**What needs to be done**
All of the records are to be copied out exactly, with nothing left out.

**Data to examine**
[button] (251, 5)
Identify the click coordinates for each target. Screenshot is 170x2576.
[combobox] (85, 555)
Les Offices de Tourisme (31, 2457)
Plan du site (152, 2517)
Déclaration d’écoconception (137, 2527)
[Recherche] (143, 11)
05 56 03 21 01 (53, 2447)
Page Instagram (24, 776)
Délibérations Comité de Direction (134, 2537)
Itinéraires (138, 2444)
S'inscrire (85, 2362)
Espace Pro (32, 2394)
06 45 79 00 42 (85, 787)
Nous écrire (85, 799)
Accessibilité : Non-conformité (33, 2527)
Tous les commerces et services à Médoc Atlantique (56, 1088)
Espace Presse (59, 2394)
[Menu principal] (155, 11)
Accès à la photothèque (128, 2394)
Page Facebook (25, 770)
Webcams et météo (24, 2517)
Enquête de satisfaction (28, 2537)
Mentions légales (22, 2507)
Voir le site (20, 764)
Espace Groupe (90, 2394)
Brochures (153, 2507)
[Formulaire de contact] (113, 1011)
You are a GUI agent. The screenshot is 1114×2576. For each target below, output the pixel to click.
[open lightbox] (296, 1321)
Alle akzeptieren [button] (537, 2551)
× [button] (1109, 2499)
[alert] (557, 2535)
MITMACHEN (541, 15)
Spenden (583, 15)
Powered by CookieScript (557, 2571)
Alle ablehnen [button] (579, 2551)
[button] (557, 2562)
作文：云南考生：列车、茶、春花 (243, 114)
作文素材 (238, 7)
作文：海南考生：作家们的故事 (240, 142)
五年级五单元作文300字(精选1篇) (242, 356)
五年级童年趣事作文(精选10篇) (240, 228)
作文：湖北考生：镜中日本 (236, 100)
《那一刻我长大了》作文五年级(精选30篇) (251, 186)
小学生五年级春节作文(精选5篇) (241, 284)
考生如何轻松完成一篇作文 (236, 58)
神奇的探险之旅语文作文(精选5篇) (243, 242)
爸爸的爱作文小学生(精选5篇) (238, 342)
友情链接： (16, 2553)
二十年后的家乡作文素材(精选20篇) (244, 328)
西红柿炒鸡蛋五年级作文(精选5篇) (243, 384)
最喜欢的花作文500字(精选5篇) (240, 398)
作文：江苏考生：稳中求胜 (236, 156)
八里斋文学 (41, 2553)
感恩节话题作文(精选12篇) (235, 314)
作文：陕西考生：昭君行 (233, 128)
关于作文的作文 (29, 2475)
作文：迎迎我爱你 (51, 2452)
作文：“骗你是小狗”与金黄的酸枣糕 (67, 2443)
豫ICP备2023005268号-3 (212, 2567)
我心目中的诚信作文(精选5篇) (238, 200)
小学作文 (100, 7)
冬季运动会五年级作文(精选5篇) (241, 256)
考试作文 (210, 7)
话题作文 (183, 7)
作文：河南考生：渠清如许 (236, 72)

**Task result**
[button] (251, 5)
Identify the click coordinates for each target. Screenshot is 170x2576.
[combobox] (85, 555)
Les Offices de Tourisme (31, 2457)
Plan du site (152, 2517)
Déclaration d’écoconception (137, 2527)
[Recherche] (143, 11)
05 56 03 21 01 (53, 2447)
Page Instagram (24, 776)
Délibérations Comité de Direction (134, 2537)
Itinéraires (138, 2444)
S'inscrire (85, 2362)
Espace Pro (32, 2394)
06 45 79 00 42 (85, 787)
Nous écrire (85, 799)
Accessibilité : Non-conformité (33, 2527)
Tous les commerces et services à Médoc Atlantique (56, 1088)
Espace Presse (59, 2394)
[Menu principal] (155, 11)
Accès à la photothèque (128, 2394)
Page Facebook (25, 770)
Webcams et météo (24, 2517)
Enquête de satisfaction (28, 2537)
Mentions légales (22, 2507)
Voir le site (20, 764)
Espace Groupe (90, 2394)
Brochures (153, 2507)
[Formulaire de contact] (113, 1011)
You are a GUI agent. The screenshot is 1114×2576. For each target below, output the pixel to click.
[open lightbox] (296, 1321)
Alle akzeptieren [button] (537, 2551)
× [button] (1109, 2499)
[alert] (557, 2535)
MITMACHEN (541, 15)
Spenden (583, 15)
Powered by CookieScript (557, 2571)
Alle ablehnen [button] (579, 2551)
[button] (557, 2562)
作文：云南考生：列车、茶、春花 (243, 114)
作文素材 (238, 7)
作文：海南考生：作家们的故事 (240, 142)
五年级五单元作文300字(精选1篇) (242, 356)
五年级童年趣事作文(精选10篇) (240, 228)
作文：湖北考生：镜中日本 (236, 100)
《那一刻我长大了》作文五年级(精选30篇) (251, 186)
小学生五年级春节作文(精选5篇) (241, 284)
考生如何轻松完成一篇作文 (236, 58)
神奇的探险之旅语文作文(精选5篇) (243, 242)
爸爸的爱作文小学生(精选5篇) (238, 342)
友情链接： (16, 2553)
二十年后的家乡作文素材(精选20篇) (244, 328)
西红柿炒鸡蛋五年级作文(精选5篇) (243, 384)
最喜欢的花作文500字(精选5篇) (240, 398)
作文：江苏考生：稳中求胜 (236, 156)
八里斋文学 (41, 2553)
感恩节话题作文(精选12篇) (235, 314)
作文：陕西考生：昭君行 (233, 128)
关于作文的作文 (29, 2475)
作文：迎迎我爱你 (51, 2452)
作文：“骗你是小狗”与金黄的酸枣糕 (67, 2443)
豫ICP备2023005268号-3 (212, 2567)
我心目中的诚信作文(精选5篇) (238, 200)
小学作文 (100, 7)
冬季运动会五年级作文(精选5篇) (241, 256)
考试作文 (210, 7)
话题作文 (183, 7)
作文：河南考生：渠清如许 (236, 72)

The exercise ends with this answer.